Third: A external disk for a Timeshift snapshot gives you more security (think about overvoltage/lightning strike, randsomware attack a.s.o).
There are pretty fast external SSD’s available today.
Downside is: To be fair, always connect/disconnect a external drive from USB takes a little time, so for some lazy people, a second Internal drive for timeshift is understandable.
It really depends, how important is safety for you… so its a individual decision.
I’d recommend ext4 for simplicity. Yes KDE Partition Manager should be fine. I use it when I want a GUI editor.
So I can learn, why ext4 vs. Fat32 for example? What would be the pros and cons?Glad to hear KDE Partition Manager is a good GUI option.
Good Point.
Timeshift required ext4 because its a Linux Filesystem and respect and can store the required userrights.
Thats not possible with fat32
Excellent. Thanks for the info. Always something to learn here.
And cheap USB3 to SATA cables, which in my experience work well. Didn’t take long to transfer my system to a new SSD using one.
Microsoft-style filesystems do not support POSIX permissions and file ownership, and if you want to make backups of your system, then you need to have a filesystem that supports this POSIX information.

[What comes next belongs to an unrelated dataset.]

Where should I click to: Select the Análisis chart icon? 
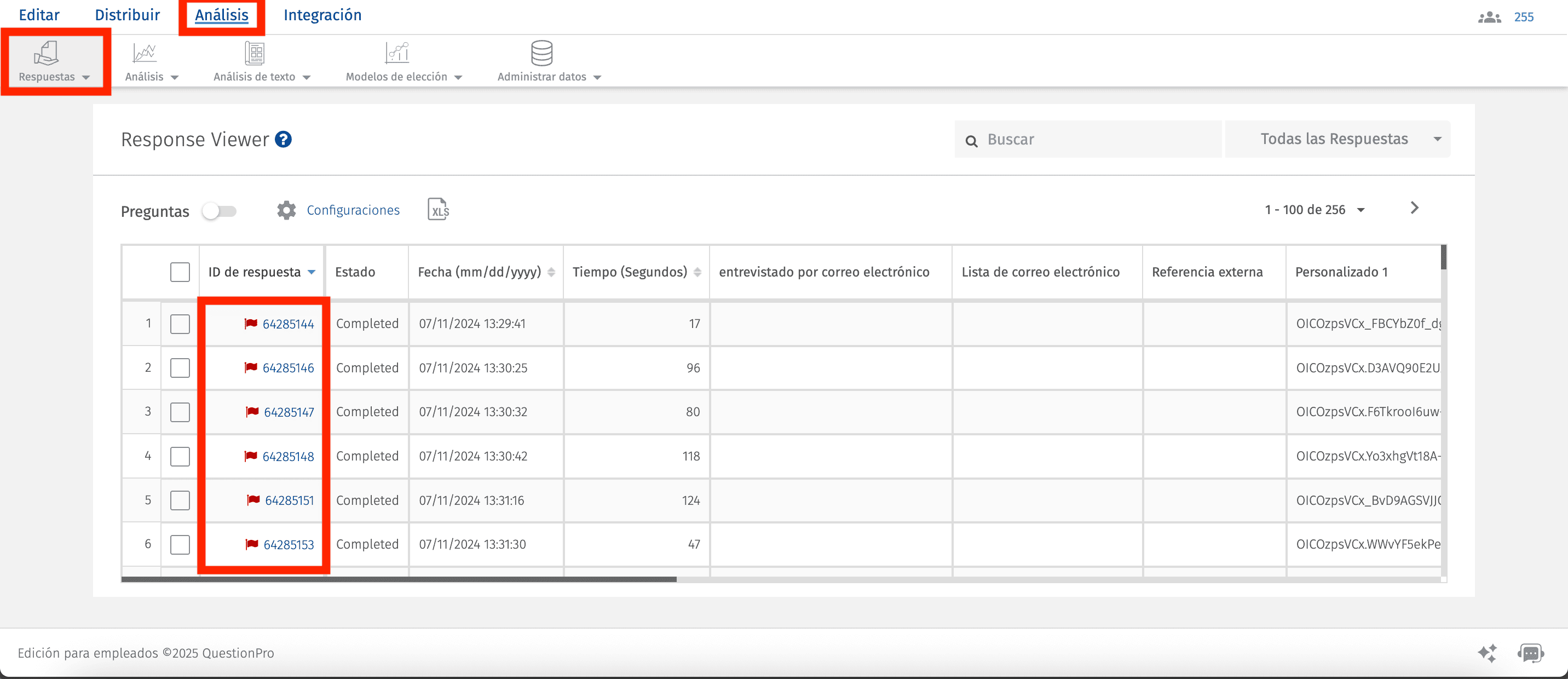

Please read the following two tutorials — they are long, but informative…
Im even still use my external samsung T5 SSD for my Manjaro install.
I bought it 5 year’s ago only to gave Linux a chance, but its running so fast and stable… there was no need to switch for me for a internal drive for a new Manjaro install.
I only use a 2TB Corsair NVMe 4.0 drive for gaming under Linux.
Good read. I knew the two systems were different (thus the switch to Linux in the first place), now I have a baseline as to why and how. Thank you
I was genuinely surprised myself at how fast this was. Transferring ~800G of data from the internal spinning rust (inc. cloning all the partitions except / which I had to transfer manually), mostly done at a Pub sitting (and finished, GRUB and UUIDs fixed etc.) … with the first run before last bell!
I had already put the SSD in the machine for its final bits-and-bobs though.